(Editor’s Note: The following opinion column does not constitute an endorsement of any political party or candidate on the part of Newsmax.)
OPINION
If Conservatives Don’t Let Voters Rank Candidates, the Far Left Will Keep Winning Fractured Races
The current New York City mayoral race has turned into a circus.
Mayor Eric Adams says he’s out — but . . . he’ll still be on the ballot. Former N.Y. Gov. Andrew Cuomo is in.
Concurrently, Curtis Sliwa is being pressured to get out. And Assemblyman Zohran Mamdani, the Democratic Socialists’ favorite, is leading with less than half the electorate behind him.
Let’s be blunt: that’s not how you run a serious democracy in America’s flagship city.
This writer is no fan of Eric Adams.
But voters — not backroom brokers — should decide who stays or goes.
Right now, the field is splintered, and a candidate on the far left can coast to New York City Hall with 40-something-% while the rest of the city divides among more mainstream options.
There’s a simple fix that doesn’t advantage left or right: let voters rank their choices on the November ballot so the winner has a majority.
In Plain English: How It Works:
On Election Day, voters mark a 1, 2, and 3 next to their preferred candidates.
If your first choice can’t win, your ballot automatically counts for your next choice.
The counting continues until one candidate has a true majority.
That’s it — no “extra elections,” no endless runoffs, and no winners with 32% of the vote pretending they have a mandate.
New Yorkers already use this “ranking” system in party primaries and in special elections — including the special that elected me to the city council.
Voters handle it just fine.
They like having the freedom to back their favorite without “wasting” their vote.
Here’s the key point for conservatives and moderates: if voters could rank candidates in November, Zohran Mamdani wouldn’t win this race.
His hard-left base is intense, but it’s not a majority.
In later rounds, center-right Republicans, independents, and conventional Democrats would coalesce around a broadly acceptable alternative. That’s not speculation; it’s how ranking behaves everywhere it’s used — the winner must earn second- and third-choice support beyond a narrow faction.
Some on the right bristle at anything “new” in election rules.
I get it.
But ranking candidates solves our side’s biggest structural problem in blue states and cities: vote-splitting.
When a Republican, a Libertarian, and a right-leaning Independent all run, the left doesn’t need 50% to win — they only need to keep us divided.
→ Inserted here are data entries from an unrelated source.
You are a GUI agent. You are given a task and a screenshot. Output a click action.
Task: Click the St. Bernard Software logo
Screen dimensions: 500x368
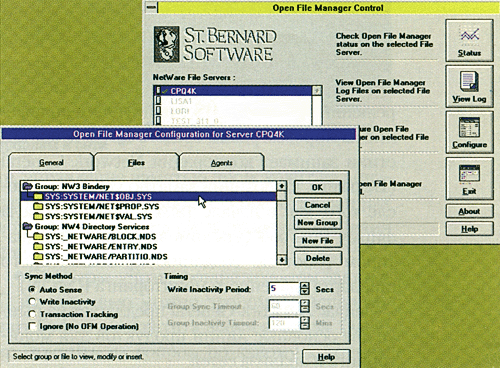click(x=215, y=45)
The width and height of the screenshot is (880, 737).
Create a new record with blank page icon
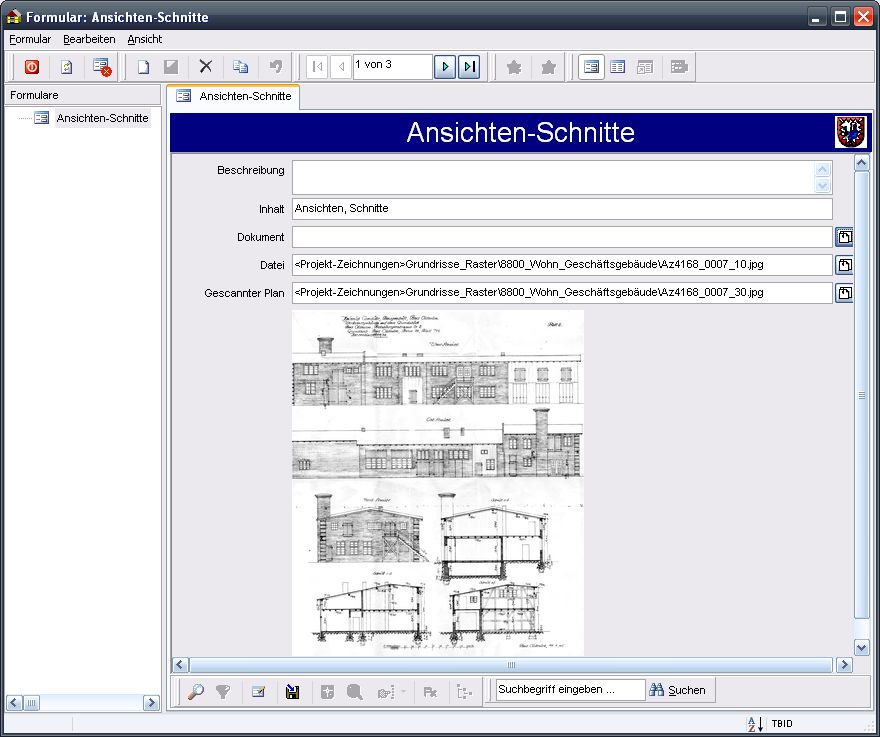[x=143, y=67]
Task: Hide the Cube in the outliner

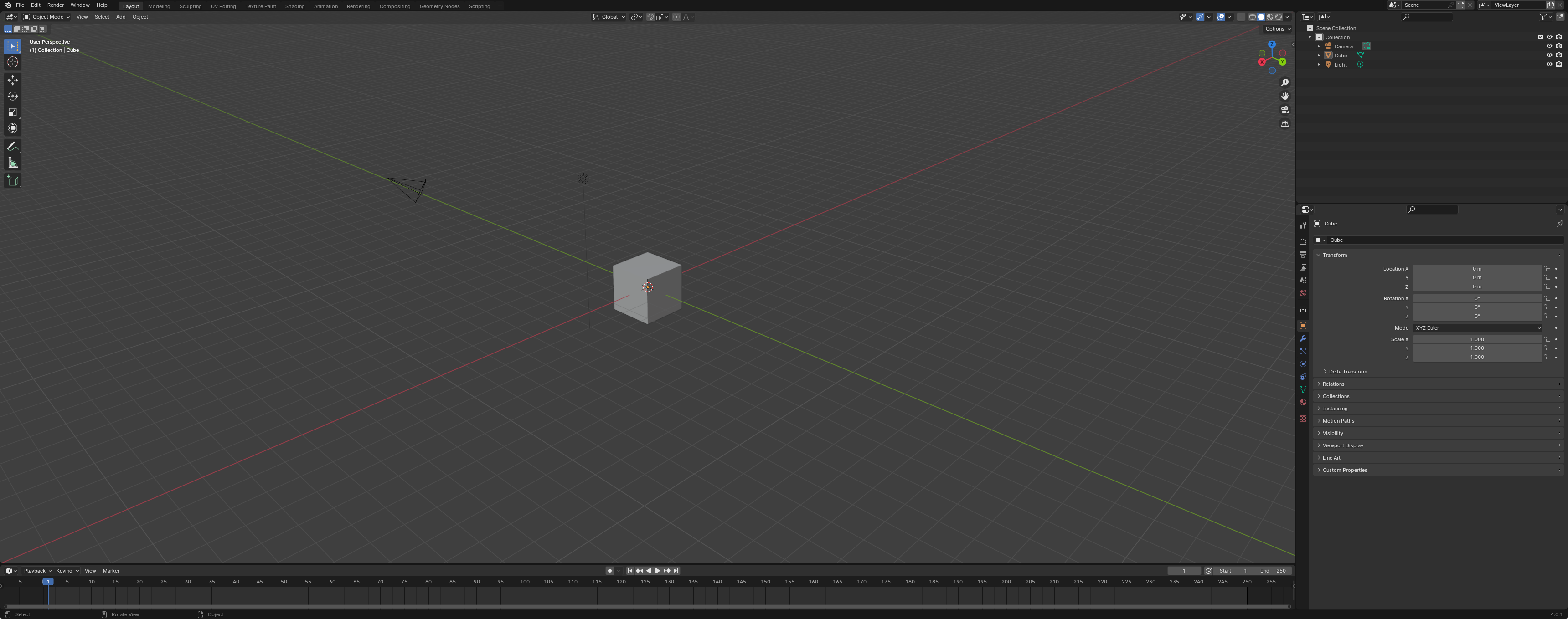Action: pos(1549,55)
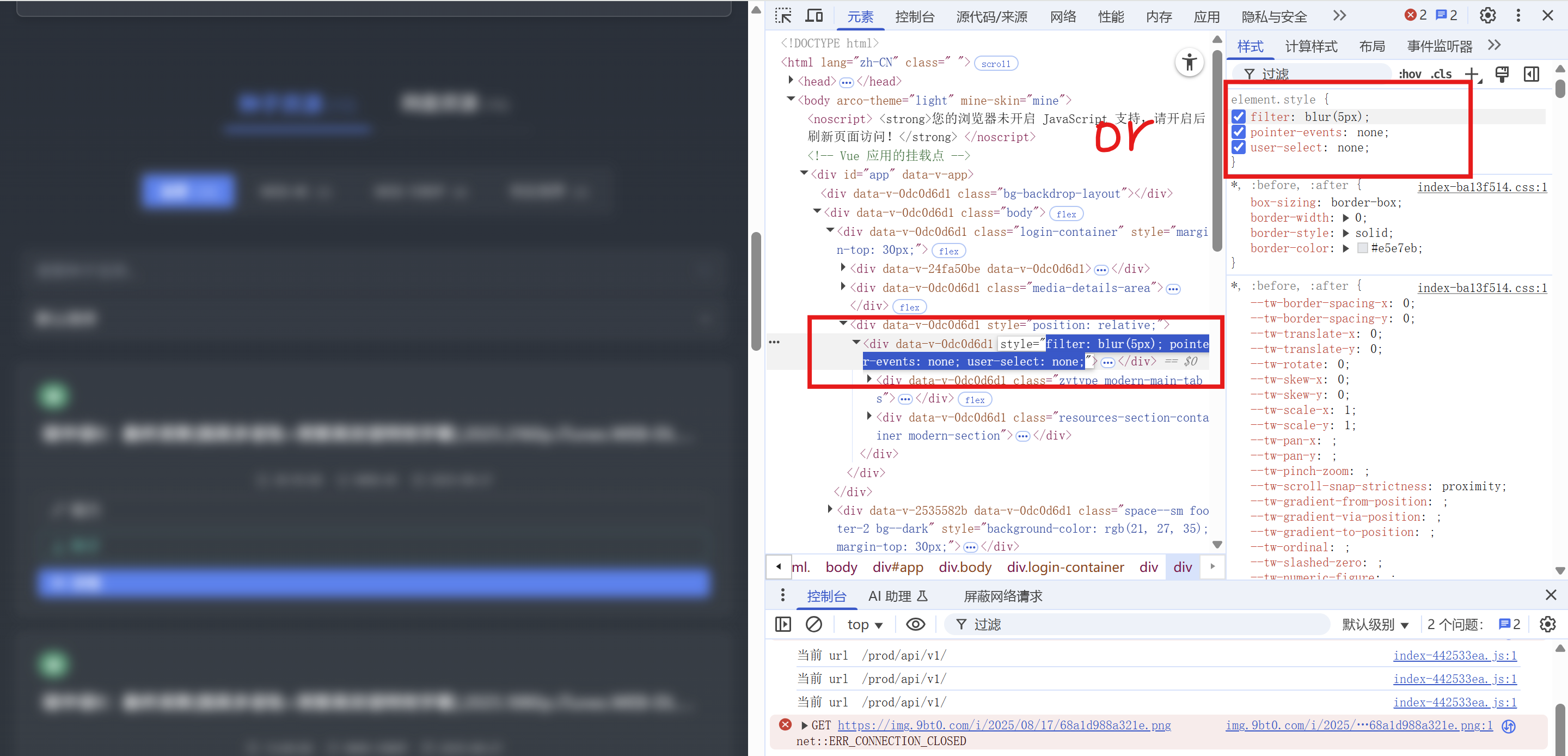Click the new style rule plus icon

1471,74
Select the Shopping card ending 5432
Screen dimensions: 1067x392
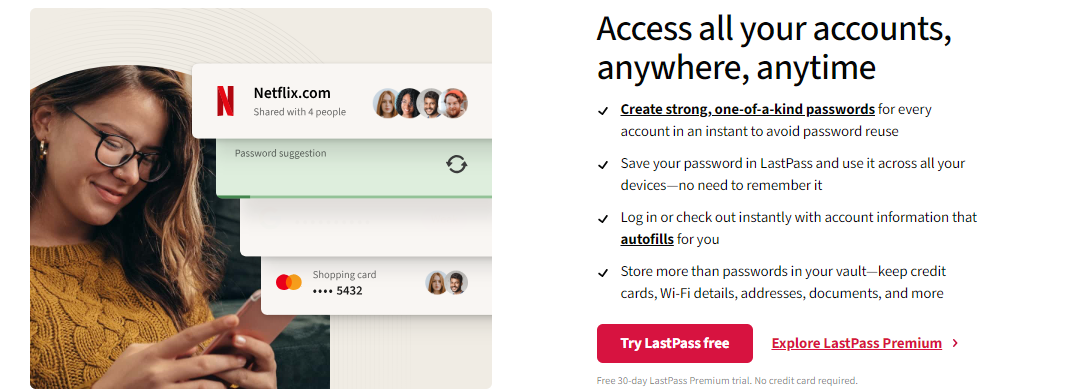(376, 283)
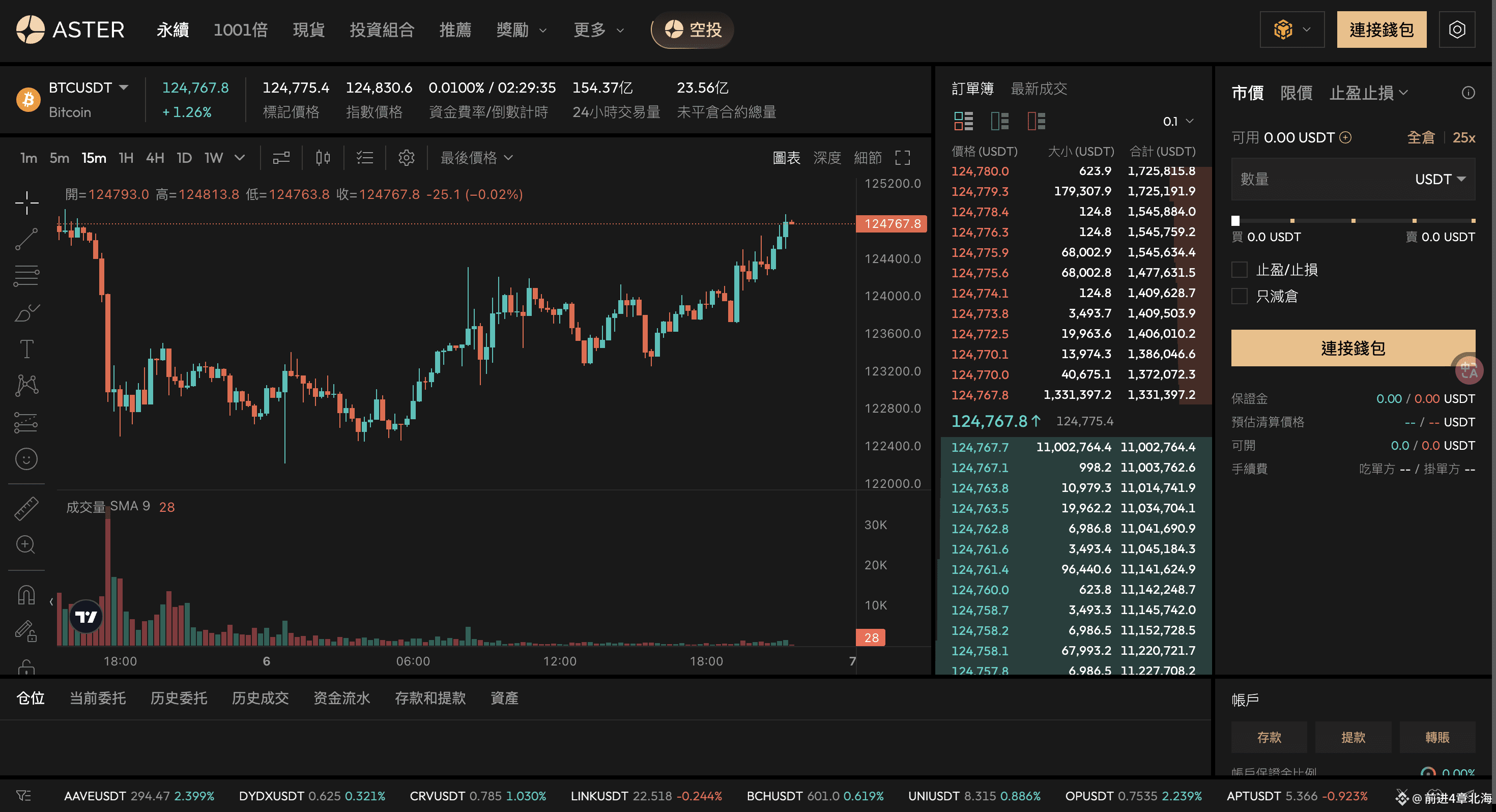The height and width of the screenshot is (812, 1496).
Task: Click the order size percentage slider
Action: click(1353, 221)
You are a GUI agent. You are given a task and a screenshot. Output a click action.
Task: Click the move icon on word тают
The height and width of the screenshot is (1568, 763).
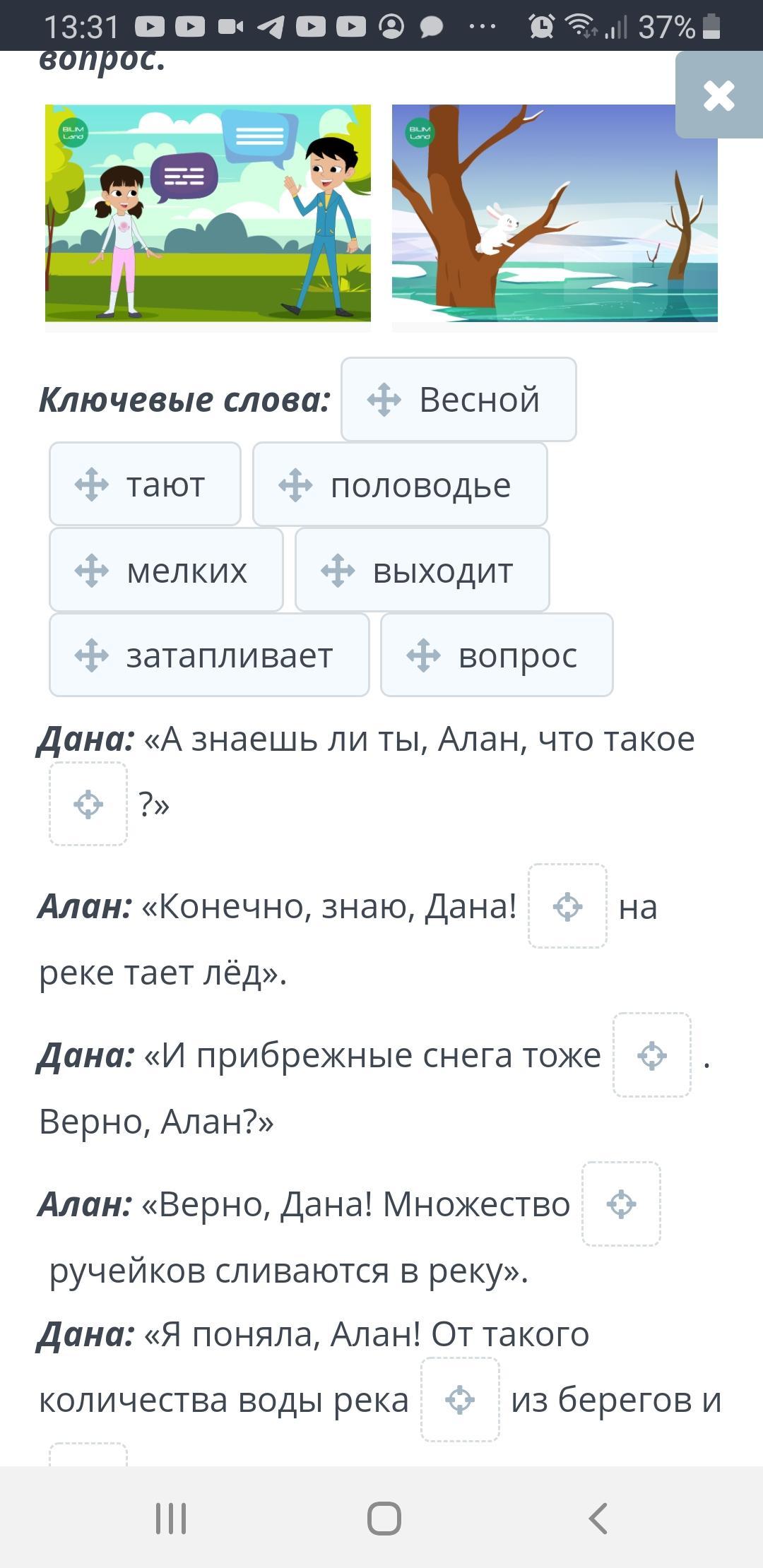click(x=92, y=485)
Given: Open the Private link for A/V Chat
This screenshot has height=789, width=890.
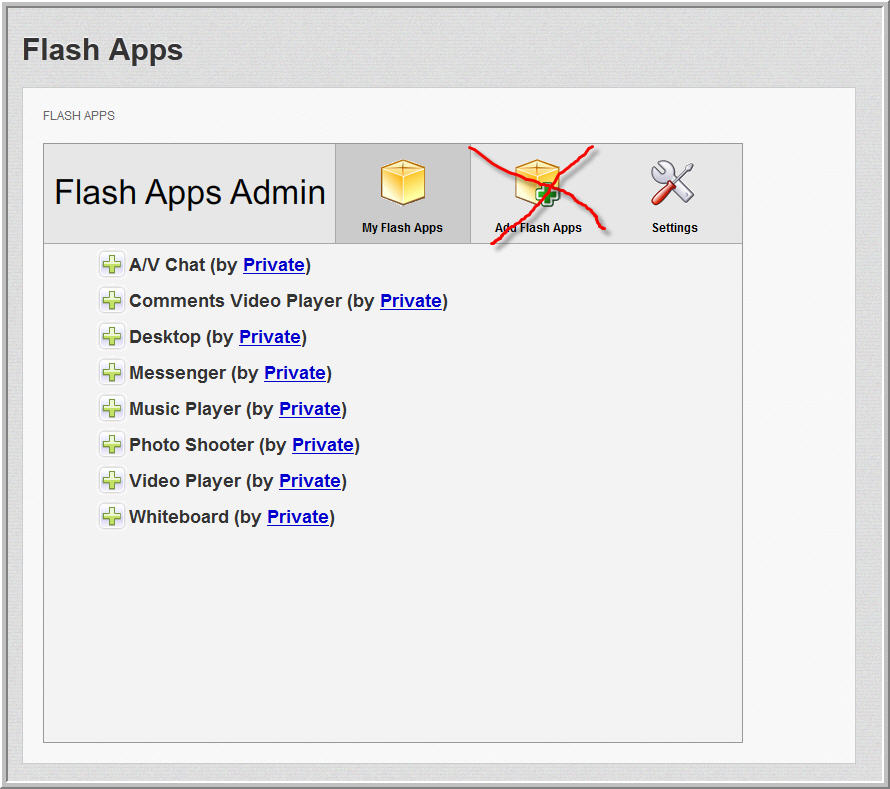Looking at the screenshot, I should (273, 265).
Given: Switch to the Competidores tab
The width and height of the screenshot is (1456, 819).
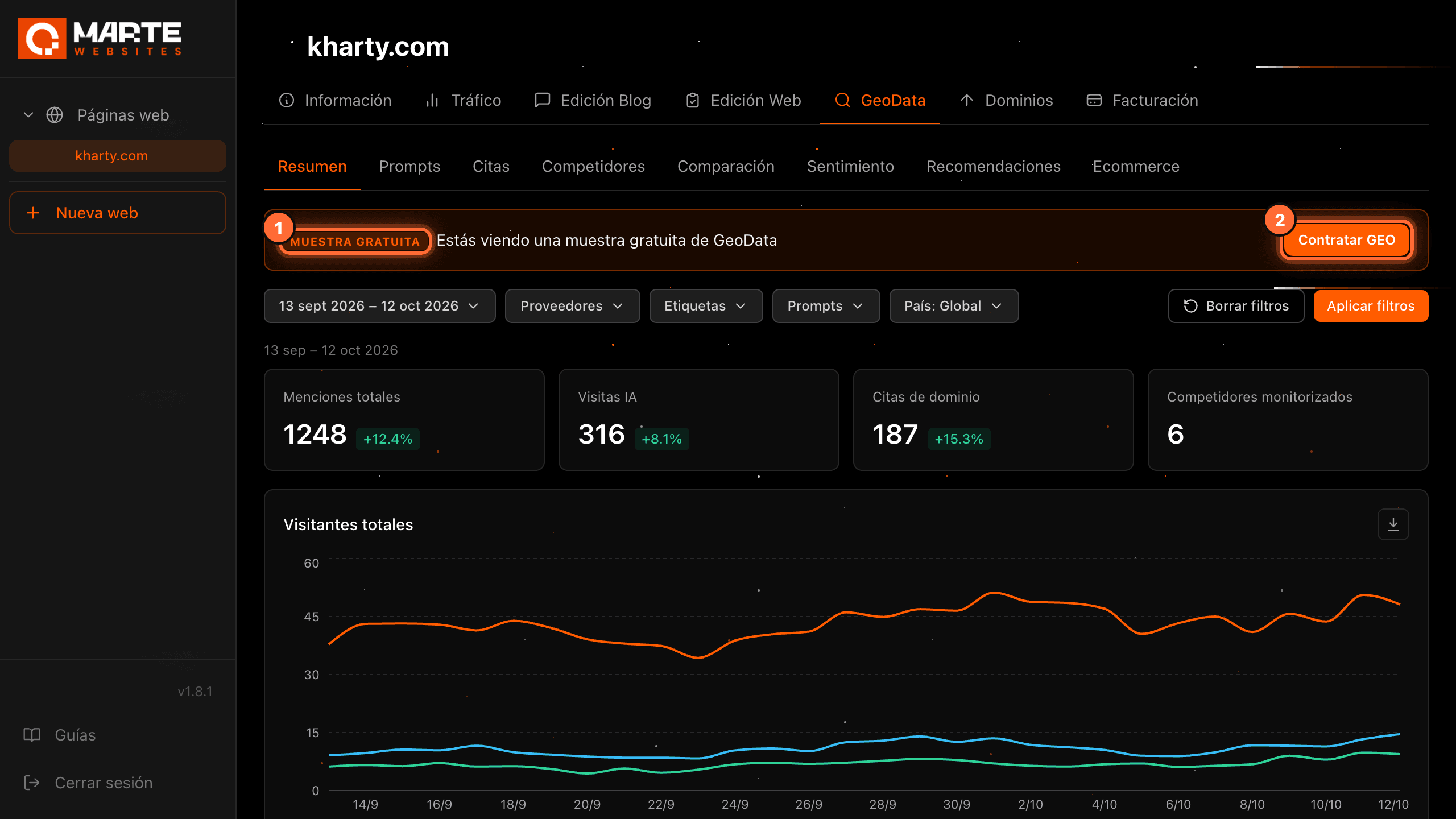Looking at the screenshot, I should click(593, 166).
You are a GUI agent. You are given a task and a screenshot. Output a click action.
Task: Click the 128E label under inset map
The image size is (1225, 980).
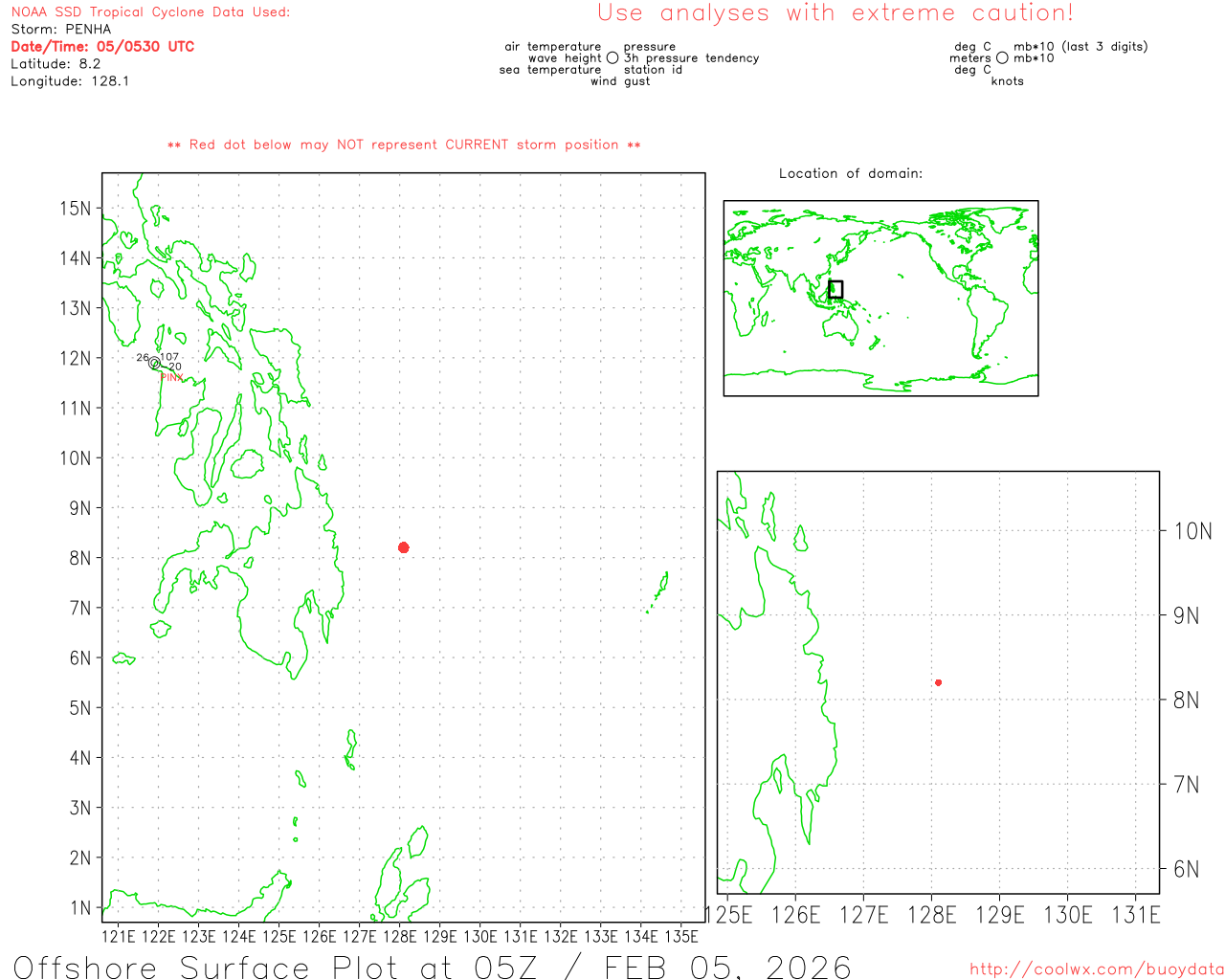click(x=931, y=915)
Letting voters rank candidates collapses that split into a single, majority-backed outcome.
Four conservative-friendly advantages:
- No Spoilers. Your first-choice vote isn’t “wasted”; it moves to your next choice if needed.
- Majority Rule. A bedrock conservative principle: the winner should have more than half the city behind them.
- Broader Appeal. Candidates must reach beyond their base; ideological purists struggle, coalition-builders rise.
- One Election, One Day. Especially if paired with a nonpartisan November ballot (as in NYC special elections), you avoid costly runoffs and months of uncertainty.
This matters beyond New York. The DSA strategy is simple: run a disciplined left candidate and let Republicans, independents, and moderate Democrats trip over one another.
In a fractured field, 44% wins power.
If we keep the current rules, they’ll keep exploiting the split — in blue cities and college-town metros across the country.
I’ve introduced legislation to put a straightforward question before New York voters: should we let everyone rank candidates in the November General Election, so the winner truly has majority support?
Ideally, we should “make every election special” — a single, nonpartisan November contest using rankings, just like our special elections.
That’s the highest turnout and the cleanest mandate. But at minimum, ranking in the general election ends the spoiler games that are distorting this race right now.
This isn’t about helping Republicans or Democrats. It’s about helping voters. Conservatives say our ideas can win majorities. Let’s prove it — by using a ballot which finds the majority.
The stakes are bigger than one mayor. New York’s next leader will shape crime policy, migrant response, school standards, and the economic climate that impacts national markets — and, frankly, America’s reputation abroad. We should not hand that job to a factional candidate who can’t clear 50% just because the center fractured three ways.
Give voters a ballot that lets them say, “Here’s my favorite — and here’s my backup if they can’t win.” That’s common sense. It’s fair. And it ensures the next mayor of the world’s most important city actually represents most New Yorkers.
That’s not a partisan trick. It’s basic math — and a better way to choose the person who runs a city with global consequences.
Frank Morano is U.S. radio host, who serves as a member of the New York City Council, for the 51st district. He was elected in 2025. A member of the Republican Party, his district encompasses Staten Island’s South Shore.